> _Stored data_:
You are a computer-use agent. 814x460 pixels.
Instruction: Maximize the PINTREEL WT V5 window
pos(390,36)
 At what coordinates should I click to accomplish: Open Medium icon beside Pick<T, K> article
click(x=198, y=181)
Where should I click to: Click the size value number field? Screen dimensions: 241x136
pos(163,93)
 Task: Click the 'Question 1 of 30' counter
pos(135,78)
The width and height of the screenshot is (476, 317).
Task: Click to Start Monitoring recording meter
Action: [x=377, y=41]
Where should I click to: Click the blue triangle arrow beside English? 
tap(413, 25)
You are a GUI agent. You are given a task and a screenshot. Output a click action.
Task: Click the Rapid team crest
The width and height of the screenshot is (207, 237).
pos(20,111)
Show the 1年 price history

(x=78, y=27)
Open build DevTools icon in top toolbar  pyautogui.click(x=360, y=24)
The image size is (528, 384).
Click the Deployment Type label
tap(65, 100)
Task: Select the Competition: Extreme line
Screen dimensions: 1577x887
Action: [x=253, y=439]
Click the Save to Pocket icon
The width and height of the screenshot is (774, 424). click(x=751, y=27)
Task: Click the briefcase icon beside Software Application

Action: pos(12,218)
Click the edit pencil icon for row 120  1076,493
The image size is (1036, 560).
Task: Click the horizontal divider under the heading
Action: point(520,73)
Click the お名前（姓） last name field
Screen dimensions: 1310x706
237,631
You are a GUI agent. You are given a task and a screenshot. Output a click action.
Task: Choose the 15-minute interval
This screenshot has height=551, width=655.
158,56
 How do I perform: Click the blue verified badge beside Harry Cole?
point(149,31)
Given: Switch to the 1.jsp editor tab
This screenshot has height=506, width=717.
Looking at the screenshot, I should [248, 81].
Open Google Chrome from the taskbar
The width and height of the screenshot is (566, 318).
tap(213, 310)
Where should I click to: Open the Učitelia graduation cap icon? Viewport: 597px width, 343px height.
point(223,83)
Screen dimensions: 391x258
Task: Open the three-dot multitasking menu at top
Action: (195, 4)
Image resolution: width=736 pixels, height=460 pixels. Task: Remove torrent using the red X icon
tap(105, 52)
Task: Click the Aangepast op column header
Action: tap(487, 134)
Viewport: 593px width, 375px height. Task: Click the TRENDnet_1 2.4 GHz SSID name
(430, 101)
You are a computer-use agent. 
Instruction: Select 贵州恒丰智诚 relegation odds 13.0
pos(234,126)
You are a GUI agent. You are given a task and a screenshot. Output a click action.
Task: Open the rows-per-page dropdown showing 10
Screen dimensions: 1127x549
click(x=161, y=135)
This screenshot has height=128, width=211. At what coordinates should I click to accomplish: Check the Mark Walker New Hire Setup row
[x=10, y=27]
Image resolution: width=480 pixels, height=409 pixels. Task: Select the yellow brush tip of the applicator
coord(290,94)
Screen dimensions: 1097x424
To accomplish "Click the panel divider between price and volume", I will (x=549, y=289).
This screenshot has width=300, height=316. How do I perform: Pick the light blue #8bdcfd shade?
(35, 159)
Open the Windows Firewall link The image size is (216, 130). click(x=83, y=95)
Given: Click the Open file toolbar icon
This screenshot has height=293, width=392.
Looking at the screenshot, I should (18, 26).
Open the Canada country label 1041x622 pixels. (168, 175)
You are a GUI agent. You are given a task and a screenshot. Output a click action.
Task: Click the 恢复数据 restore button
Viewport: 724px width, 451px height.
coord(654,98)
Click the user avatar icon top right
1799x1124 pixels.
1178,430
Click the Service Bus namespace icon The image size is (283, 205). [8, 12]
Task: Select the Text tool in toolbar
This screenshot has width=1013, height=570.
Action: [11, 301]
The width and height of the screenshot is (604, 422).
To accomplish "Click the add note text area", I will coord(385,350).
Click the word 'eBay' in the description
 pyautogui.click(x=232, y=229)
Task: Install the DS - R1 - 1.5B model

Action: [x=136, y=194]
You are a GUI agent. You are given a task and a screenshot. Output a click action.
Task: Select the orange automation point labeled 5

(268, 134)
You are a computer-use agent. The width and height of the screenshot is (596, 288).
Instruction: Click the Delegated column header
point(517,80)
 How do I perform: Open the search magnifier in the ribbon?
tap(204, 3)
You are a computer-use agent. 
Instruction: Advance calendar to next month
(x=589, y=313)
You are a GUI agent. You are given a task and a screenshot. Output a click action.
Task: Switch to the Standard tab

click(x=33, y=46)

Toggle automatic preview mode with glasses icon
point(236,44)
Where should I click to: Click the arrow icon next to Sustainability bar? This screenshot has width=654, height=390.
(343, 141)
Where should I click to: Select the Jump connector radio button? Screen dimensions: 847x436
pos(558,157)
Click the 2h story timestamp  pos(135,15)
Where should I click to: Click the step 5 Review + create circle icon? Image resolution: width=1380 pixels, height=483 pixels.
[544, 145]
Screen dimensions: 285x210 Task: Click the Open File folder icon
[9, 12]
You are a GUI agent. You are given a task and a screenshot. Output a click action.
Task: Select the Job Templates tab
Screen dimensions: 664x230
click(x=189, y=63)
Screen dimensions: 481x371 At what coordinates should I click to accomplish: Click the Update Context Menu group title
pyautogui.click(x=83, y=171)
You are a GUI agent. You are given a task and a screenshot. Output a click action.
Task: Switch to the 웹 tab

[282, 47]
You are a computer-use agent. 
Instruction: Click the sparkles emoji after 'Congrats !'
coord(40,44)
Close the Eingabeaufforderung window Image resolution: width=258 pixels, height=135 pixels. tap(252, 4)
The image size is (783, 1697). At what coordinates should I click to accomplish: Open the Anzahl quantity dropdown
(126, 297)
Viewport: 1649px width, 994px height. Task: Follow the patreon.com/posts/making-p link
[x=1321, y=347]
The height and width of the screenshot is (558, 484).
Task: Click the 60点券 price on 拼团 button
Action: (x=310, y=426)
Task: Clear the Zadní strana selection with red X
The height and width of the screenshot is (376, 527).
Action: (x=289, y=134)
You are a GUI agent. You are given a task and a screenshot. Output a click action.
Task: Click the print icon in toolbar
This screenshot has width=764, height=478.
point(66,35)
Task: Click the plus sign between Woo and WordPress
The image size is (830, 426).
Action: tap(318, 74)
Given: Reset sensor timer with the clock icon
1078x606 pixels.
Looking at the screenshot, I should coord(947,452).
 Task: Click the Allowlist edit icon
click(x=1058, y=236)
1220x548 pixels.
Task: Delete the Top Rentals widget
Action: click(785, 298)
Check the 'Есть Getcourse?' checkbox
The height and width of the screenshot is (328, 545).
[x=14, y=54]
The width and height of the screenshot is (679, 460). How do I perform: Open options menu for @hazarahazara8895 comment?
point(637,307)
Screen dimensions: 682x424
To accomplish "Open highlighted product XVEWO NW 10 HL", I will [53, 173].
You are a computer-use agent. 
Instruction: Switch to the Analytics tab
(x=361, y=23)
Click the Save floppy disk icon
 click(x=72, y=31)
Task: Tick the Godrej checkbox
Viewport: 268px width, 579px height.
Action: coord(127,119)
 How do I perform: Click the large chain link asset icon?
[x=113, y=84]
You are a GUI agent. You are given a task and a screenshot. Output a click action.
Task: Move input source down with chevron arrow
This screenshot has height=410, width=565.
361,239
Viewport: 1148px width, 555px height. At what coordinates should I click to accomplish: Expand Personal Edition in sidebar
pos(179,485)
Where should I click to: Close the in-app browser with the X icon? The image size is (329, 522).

> _AIM OF THE EXERCISE_:
As listed above, the lines from the line with "Task: Click the briefcase" to the line with "Given: Switch to the 1.jsp editor tab" are to be echoed exactly, with both ends included and nothing added.

> _TASK RESULT_:
Task: Click the briefcase icon beside Software Application

Action: pos(12,218)
Click the edit pencil icon for row 120  1076,493
The image size is (1036, 560).
Task: Click the horizontal divider under the heading
Action: point(520,73)
Click the お名前（姓） last name field
Screen dimensions: 1310x706
237,631
You are a GUI agent. You are given a task and a screenshot. Output a click action.
Task: Choose the 15-minute interval
This screenshot has height=551, width=655.
158,56
 How do I perform: Click the blue verified badge beside Harry Cole?
point(149,31)
Given: Switch to the 1.jsp editor tab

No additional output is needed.